Taking those matters into account, I sentence you as follows:
(1)On the first indictment:
(a) On count 1 (attempt to possess a commercial quantity of methamphetamine) I sentence you to 8 years’ imprisonment.
(b)On count 2 (attempt to possess a commercial quantity of cocaine) I sentence you to 4 years’ imprisonment.
(c)On count 3 (obstruct a commonwealth public official) I sentence you to 2 months’ imprisonment.
(2)On the second indictment:
(a)On count 1 (traffick a commercial quantity of methamphetamine) I sentence you to 4 years’ imprisonment.

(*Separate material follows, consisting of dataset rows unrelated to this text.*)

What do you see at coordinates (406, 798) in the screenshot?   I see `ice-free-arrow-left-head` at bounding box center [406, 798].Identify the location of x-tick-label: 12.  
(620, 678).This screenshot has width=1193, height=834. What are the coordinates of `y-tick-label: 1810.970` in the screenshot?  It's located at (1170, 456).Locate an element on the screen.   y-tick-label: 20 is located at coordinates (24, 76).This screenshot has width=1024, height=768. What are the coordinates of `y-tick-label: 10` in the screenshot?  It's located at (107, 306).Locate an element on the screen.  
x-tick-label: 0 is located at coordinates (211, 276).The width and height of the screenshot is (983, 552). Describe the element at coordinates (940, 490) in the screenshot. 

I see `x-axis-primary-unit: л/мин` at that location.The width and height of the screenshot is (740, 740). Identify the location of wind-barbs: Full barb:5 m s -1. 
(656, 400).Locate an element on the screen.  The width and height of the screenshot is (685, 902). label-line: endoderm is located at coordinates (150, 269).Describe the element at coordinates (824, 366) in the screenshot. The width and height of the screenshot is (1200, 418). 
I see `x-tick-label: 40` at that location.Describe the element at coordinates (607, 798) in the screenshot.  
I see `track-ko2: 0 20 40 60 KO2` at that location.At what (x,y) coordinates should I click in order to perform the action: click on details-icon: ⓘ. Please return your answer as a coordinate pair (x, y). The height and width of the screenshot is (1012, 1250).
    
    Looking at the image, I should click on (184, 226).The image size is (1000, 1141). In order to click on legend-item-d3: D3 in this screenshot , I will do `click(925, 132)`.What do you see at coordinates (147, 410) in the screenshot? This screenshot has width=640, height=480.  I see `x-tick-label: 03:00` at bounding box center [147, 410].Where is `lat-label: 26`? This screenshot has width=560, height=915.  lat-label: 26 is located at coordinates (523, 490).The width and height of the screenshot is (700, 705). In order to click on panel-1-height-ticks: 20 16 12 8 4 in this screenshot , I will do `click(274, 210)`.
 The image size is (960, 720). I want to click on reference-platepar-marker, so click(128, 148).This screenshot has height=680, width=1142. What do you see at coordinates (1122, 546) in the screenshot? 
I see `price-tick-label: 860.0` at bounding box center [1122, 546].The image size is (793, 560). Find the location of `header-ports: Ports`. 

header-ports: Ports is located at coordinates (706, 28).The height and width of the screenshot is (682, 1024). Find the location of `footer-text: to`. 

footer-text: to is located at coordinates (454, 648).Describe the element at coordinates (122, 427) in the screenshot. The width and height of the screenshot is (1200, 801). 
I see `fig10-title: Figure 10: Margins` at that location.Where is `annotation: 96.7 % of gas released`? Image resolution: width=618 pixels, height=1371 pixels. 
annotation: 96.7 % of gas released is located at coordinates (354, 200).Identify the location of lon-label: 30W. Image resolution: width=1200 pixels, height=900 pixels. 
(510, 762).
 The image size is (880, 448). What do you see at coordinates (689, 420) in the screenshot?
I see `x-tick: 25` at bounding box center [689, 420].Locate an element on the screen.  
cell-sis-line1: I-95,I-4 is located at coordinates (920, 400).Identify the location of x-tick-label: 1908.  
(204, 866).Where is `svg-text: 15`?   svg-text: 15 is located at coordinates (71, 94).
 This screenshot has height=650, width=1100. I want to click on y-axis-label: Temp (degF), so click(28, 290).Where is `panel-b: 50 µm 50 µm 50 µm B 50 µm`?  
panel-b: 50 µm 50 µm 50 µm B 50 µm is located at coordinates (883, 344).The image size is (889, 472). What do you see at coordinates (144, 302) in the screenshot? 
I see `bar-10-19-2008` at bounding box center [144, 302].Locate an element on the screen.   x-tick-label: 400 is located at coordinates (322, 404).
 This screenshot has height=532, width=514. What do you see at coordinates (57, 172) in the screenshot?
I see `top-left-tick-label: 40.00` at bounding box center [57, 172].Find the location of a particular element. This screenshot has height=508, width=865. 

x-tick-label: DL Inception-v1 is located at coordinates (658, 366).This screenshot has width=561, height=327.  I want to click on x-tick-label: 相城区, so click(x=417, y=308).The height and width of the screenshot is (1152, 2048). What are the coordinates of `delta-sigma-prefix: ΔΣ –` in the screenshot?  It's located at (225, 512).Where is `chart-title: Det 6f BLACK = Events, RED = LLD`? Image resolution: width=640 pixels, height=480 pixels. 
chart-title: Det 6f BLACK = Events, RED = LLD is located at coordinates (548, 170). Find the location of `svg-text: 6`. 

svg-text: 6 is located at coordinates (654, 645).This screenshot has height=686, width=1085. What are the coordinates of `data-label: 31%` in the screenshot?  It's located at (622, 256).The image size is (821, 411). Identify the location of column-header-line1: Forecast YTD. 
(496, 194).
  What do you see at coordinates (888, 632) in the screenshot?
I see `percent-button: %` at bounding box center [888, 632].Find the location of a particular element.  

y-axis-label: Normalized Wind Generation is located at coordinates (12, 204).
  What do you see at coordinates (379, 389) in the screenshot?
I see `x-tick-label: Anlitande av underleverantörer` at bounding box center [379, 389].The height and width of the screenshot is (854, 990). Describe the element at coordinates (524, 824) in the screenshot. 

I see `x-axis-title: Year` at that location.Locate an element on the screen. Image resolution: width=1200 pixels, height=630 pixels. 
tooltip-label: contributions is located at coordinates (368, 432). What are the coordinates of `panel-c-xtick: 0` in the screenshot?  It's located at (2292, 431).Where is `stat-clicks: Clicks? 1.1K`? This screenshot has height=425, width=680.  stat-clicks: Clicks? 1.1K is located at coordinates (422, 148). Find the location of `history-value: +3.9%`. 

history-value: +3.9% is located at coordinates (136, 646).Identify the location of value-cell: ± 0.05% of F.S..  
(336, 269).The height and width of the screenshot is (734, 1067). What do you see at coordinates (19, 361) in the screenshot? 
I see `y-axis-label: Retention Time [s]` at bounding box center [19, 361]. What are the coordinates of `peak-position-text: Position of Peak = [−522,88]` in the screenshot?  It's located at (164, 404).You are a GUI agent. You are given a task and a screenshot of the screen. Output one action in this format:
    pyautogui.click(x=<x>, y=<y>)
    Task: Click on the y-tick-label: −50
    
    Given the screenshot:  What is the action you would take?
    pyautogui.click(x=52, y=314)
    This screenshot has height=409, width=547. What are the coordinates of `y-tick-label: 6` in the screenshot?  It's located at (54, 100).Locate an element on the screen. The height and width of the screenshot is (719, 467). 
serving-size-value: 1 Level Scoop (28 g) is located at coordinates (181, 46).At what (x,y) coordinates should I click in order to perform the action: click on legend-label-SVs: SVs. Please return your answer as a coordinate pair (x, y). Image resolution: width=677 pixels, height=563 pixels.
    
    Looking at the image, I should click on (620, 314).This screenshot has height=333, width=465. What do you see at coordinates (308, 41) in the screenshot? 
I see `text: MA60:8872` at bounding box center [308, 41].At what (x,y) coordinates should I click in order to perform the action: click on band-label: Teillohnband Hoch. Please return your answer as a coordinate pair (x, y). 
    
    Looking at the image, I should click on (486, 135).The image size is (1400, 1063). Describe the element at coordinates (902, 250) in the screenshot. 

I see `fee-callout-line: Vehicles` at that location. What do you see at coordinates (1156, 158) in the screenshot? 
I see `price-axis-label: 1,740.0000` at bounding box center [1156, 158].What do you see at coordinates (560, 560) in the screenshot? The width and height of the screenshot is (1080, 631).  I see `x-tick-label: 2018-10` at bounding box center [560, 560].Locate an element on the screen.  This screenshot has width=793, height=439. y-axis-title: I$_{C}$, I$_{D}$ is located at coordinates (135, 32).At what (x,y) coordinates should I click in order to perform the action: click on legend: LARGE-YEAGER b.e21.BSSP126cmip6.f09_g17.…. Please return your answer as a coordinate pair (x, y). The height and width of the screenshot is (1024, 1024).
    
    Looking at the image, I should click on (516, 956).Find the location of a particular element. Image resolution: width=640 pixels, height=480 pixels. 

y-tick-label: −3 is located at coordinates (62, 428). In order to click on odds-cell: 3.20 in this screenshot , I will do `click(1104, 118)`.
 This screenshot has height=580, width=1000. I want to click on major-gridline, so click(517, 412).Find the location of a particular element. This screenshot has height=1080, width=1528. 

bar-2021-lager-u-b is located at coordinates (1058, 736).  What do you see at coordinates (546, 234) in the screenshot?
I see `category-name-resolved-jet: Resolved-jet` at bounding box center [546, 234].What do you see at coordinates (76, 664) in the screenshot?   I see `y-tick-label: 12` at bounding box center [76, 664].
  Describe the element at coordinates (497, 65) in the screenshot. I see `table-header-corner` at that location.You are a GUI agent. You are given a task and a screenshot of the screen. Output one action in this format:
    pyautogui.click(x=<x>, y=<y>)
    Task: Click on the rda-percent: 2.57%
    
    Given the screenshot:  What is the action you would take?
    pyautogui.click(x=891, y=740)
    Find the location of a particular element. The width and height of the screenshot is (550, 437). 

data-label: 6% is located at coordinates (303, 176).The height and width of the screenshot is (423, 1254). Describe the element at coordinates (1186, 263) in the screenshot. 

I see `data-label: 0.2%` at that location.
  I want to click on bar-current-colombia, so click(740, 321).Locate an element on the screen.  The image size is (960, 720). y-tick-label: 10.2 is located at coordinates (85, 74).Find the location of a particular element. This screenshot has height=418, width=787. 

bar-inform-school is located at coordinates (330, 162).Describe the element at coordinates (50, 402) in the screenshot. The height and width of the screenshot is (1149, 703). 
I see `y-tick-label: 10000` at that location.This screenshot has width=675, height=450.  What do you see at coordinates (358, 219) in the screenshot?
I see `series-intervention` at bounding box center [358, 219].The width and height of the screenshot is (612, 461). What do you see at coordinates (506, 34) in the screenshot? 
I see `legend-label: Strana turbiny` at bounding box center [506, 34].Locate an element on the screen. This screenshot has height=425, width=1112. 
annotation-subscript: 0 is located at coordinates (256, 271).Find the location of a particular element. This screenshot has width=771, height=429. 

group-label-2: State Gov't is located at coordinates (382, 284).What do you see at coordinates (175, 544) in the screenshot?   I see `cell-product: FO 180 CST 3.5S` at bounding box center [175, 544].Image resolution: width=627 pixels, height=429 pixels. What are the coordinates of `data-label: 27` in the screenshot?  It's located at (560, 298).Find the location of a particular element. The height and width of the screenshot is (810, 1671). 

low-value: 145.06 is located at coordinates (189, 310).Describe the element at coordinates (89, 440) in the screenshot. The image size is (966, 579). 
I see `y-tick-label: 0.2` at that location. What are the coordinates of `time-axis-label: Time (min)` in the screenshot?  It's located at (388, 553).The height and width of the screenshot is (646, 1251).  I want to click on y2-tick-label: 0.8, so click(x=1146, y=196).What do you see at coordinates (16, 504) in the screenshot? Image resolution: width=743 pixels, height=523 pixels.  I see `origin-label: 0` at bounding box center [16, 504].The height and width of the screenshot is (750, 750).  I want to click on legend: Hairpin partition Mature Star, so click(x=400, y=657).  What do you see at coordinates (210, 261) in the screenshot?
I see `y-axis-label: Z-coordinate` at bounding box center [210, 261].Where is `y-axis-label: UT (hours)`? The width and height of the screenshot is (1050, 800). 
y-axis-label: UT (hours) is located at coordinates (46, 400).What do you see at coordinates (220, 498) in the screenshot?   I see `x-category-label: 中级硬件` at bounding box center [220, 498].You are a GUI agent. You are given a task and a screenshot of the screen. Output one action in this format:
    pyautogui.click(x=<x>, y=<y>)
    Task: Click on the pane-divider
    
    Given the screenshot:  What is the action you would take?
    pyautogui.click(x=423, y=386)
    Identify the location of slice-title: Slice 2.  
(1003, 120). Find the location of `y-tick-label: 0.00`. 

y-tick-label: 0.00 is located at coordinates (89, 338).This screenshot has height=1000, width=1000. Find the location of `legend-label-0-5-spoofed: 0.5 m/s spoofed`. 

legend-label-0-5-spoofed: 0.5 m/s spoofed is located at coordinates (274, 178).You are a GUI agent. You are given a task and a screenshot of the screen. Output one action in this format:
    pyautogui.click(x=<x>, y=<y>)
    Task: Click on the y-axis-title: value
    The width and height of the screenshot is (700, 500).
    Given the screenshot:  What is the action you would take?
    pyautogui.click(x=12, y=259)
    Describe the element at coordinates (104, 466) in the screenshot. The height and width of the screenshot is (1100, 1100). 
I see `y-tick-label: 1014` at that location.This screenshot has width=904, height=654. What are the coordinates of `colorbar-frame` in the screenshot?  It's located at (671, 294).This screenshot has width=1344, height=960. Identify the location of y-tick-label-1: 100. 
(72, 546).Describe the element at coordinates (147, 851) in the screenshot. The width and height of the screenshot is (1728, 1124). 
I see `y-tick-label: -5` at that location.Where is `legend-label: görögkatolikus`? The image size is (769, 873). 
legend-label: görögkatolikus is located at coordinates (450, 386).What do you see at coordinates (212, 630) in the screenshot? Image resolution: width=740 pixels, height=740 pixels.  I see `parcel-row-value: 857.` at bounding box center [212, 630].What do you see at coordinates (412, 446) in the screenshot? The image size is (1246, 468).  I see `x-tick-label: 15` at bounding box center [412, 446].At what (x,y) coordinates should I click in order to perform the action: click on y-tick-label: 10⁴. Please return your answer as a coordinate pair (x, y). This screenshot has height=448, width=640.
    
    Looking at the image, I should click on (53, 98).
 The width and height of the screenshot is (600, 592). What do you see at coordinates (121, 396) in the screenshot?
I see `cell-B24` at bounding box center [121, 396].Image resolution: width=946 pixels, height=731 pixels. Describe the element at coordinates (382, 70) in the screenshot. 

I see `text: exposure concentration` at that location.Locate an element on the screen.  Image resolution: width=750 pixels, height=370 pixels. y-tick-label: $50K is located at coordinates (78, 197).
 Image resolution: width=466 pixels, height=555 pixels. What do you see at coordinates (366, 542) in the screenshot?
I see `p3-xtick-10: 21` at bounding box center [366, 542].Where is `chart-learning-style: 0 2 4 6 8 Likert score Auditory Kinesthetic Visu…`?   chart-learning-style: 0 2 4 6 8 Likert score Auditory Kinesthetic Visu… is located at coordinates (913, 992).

(b)On count 2 (possess an unregistered longarm firearm) I sentence you to 2 months’ imprisonment.
(c) On count 3 (being an unlicensed person possessing and storing a firearm in an insecure manner) I sentence you to 2 months’ imprisonment.
I direct that each of the sentences on the second indictment are to commence immediately, and that each of the sentences on the first indictment are to commence six months after the commencement of the sentences on the first indictment, that is, on 20 June 2014. Thus, you are sentenced to a total term of 8 years and 6 months’ imprisonment. I direct that you are to serve a minimum of 4 years’ and 6 months’ before becoming eligible for parole.
Pursuant to s 16E of the Crimes Act, I declare that you have served 783 days by way of pre-sentence detention, and I shall cause that declaration to be noted in the records of the court.
Section 6AAA of the Sentencing Act of Victoria provides that where, in sentencing an offender, a court imposes a less severe sentence than it otherwise would have imposed because the offender pleaded guilty to the offence, the court must state the sentence and the non-parole period it would have imposed but for the plea of guilty. There is some doubt whether that provision applies to a case such as this which involves offences committed by you under the Commonwealth legislation. However, in order to avoid any such doubt, I shall endeavour to comply with s 6AAA. In your case, as in many cases, it is difficult, and somewhat artificial, to endeavour to comply with that section. This is because your pleas of guilty are necessarily interconnected with the other mitigating factors to which I have referred. It is the combined weight of all those factors which have operated to significantly reduce the sentence which I would have otherwise imposed upon you. Nevertheless, in order to comply with s 6AAA, doing the best I can, if you had not pleaded guilty to the offence, I would have sentenced you to a total term of 11 years’ imprisonment, with a minimum non-parole period of 7 years.